I’ve been a teacher for 38 years. I chose this profession because I truly believe in the right to a quality public education. My life is spent doing my best to deliver that to our students.

I am striking tomorrow. I’ll be marching with my colleagues and I’ll be marching not just  for myself, but for my whole profession – and for our children.

The government‘s latest offer does not address our concerns and shockingly does not maintain pay parity with teachers in other sectors, something we fought so hard for.

I’m striking for the same reason my colleagues are. We are thinking about the future of the education sector. We are afraid for the future of the teaching profession and we feel we must fight for our country’s children.

We need a first class education system in New Zealand because our children deserve it. They deserve teachers who aren’t exhausted and on the edge of burn out.

The teachers they have are so passionate, but they’re tired too. As teachers we aren’t asking for much – we know what children need because we are with them all day.

It’s not hard – anyone who spends time in a classroom can see it. We need smaller class sizes, more time to plan for lessons, and crucially, we need to keep the teachers we have and ensure they feel valued. We know that doesn’t come cheap, but when we fail our children, as a society, the costs to the future are enormous.

Teaching is no longer considered a sustainable and attractive profession for young Kiwi graduates to enter. I want us to return to where we once were.

The great shock of the last round of negotiations in Term 1 wasn’t just that the offer hadn’t improved in the face of an obvious teacher shortage – it was that we won pay parity in the 1990s and now we face losing it again. You may have heard teachers say: A teacher is a teacher is a teacher. It’s true. We all require the same level of qualifications and ongoing professional development. We are all performing multiple roles, like counsellor, support worker, peace maker.

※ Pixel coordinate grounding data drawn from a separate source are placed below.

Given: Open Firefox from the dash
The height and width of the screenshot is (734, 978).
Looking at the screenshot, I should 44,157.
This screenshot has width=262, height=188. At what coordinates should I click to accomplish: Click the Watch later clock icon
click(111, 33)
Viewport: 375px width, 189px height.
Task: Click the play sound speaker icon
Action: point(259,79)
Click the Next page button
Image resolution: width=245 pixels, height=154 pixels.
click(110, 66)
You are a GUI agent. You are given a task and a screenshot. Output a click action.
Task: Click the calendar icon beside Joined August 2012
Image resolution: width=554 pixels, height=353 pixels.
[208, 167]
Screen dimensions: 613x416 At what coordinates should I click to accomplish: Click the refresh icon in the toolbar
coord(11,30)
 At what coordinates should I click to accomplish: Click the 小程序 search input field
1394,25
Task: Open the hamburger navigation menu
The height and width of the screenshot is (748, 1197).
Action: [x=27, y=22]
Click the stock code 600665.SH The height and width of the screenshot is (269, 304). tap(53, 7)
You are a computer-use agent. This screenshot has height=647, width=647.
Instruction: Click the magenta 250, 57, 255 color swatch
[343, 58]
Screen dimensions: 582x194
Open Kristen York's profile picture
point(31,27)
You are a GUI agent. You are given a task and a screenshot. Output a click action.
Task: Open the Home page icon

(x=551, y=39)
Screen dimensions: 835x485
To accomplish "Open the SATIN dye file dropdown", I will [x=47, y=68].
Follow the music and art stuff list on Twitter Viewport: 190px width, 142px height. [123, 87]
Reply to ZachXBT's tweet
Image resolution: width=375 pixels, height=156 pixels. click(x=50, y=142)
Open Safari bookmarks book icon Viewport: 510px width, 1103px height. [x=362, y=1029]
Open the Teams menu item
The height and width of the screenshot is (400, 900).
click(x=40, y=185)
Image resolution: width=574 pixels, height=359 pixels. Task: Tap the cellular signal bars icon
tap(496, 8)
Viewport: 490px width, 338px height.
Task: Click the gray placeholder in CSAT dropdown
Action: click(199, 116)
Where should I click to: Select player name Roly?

If we don’t maintain pay parity, then we will lose even more teachers and have even fewer people wanting to become teachers.

We want the government to invest in teachers here and now. We need overseas teachers to help meet the shortage in the short term and we acknowledge they bring valuable skills and perspectives, but they also need ongoing support from New Zealand trained teachers.  Overseas recruitment is a band aid for a much deeper wound. Without more investment in our current teachers, our children will bear the brunt of a system which cannot cope under the strain of being so under-funded. As primary teachers and principals we are being crushed under the weight of enormous workloads and responsibilities, without any additional time or staffing. It is crucial we turn this around.

Thankfully, it’s not hard to fix this looming crisis. We just need the government to prioritise education.  There need to be short term and long term plans.

We want to see a new teacher staffing and resourcing entitlement for all schools so that they can employ and train a Special education needs coordinator. We believe every school should have a qualified SENCO to protect and support children with additional needs.

We want to see more resource teacher positions nationwide, to better reflect student need. And we want to reduce the teacher to student ratio.

We have asked for more teacher resourcing for each class to give classroom teachers time to complete professional responsibilities, like assessments, that are difficult to do when you’re responsible for a class.

There aren’t enough resources available for supporting children with additional learning needs – we need to address that.

And right now, the only way we can address it  is to get the Government to listen to us. That’s why we are striking. We are striking because this can’t go on any longer.

We can afford to ensure every child receives the education they need to succeed in life. We can afford to ensure every educator is trusted and resourced to make that a reality.

What we can’t afford is to allow our education system to fail our children.